> _Record extracts_
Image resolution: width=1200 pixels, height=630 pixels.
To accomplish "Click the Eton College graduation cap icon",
---
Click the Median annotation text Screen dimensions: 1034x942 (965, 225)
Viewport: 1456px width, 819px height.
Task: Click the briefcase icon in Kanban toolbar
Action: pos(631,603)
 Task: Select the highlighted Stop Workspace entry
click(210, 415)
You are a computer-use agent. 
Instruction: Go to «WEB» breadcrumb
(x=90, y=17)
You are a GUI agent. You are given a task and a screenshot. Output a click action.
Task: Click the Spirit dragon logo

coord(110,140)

> _What to do_
Show every line from the listing that contains "agent".

> _Task result_
You are a computer-use agent. 
You are a GUI agent. You are given a task and a screenshot. Output a click action.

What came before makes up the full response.